Popular Examples of Generative AI Applications
Now that we know what Generative AI really is, are there other Generative AI applications beyond the popular ChatGPT? Of course, there are! Let’s do a dive into some of them, including the well-known ChatGPT.
1. Gemini:
Publicly released in March 2023, Gemini is Google’s response to OpenAI’s ChatGPT conversational generative AI chatbot. Google’s Gemini is built on the Pathways Language Model 2 (PaLM 2) and is generally used for text-to-text content formats. At the time of writing this article (August 2023), it is currently available in 46 languages and 238 countries.
2. ChatGPT:
Officially released in November 2022, ChatGPT (which I’m sure you already know) is another text-based generative AI chatbot developed by OpenAI. It’s trained to engage in human-like conversations and provide answers to queries ranging from code debugging, business plan writing, and even some form of basic therapy (tread carefully here though) ChatGPT is built on large language models such as the Generative pre-trained Transformer 3.5 and 4 (GPT-3.5 and GPT-4).

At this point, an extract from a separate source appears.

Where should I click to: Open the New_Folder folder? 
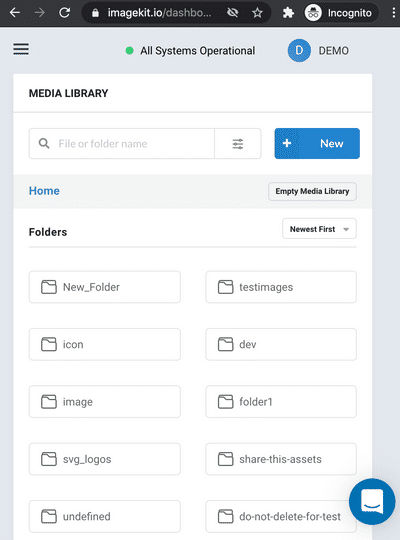[x=105, y=287]
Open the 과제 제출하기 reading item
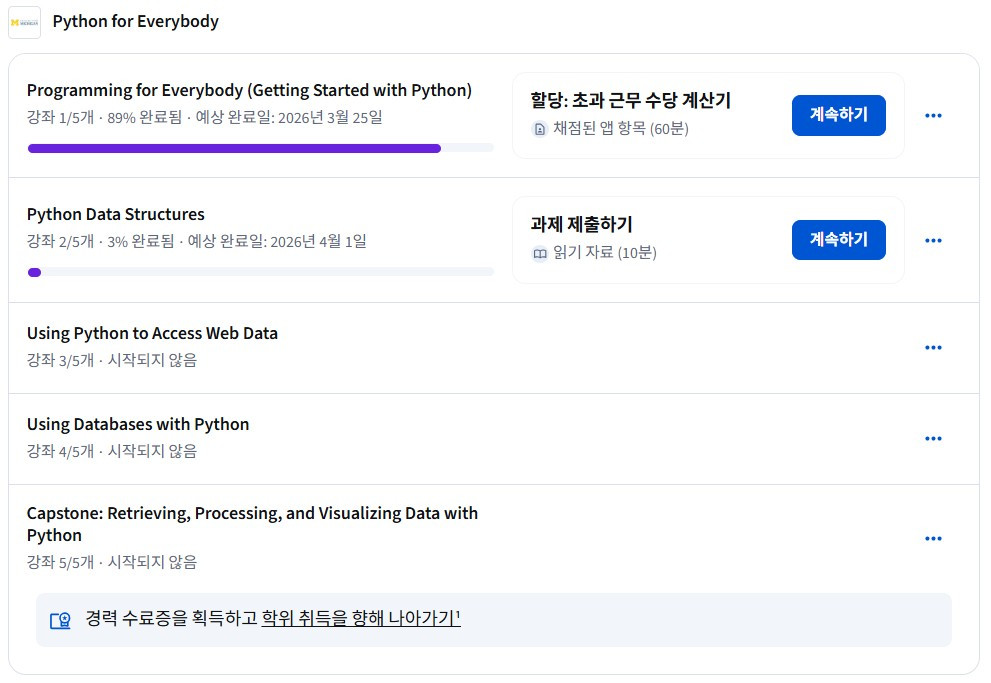The image size is (991, 683). coord(581,225)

One very interesting fact about ChatGPT is how it is able to remember and continue earlier conversations it has had with the user.
3. Midjourney:
Unlike Google’s Gemini, Midjourney is for image generation. The first version of the generative AI system was released in February 2022 and it basically uses text prompts to generate artistic images for the user. Midjourney is currently only accessible through a Discord server through which users can prompt the AI system and it in turn generates an artistic-looking image.
4. Stable Diffusion:
Introduced in August 2022, Stable Diffusion is a deep learning, text-to-image generative AI model originally developed through the collaborative efforts of CompVis Group and Runway. Stable Diffusion is primarily utilized to generate photo-realistic images from textual prompts.
Parting Thoughts
As you can see, in this captivating realm of Generative AI where technology converges with magic, the potential for disruption definitely knows no bounds. With the ability to revolutionize the way we currently do things—the most being, getting started from a white canvas—Generative AI becomes an invaluable ally for those grappling with the dreaded creative block. Whether it's crafting a story, generating an artwork, or even kickstarting a comprehensive document, Generative AI empowers unhindered creative expression, and unlocks endless possibilities.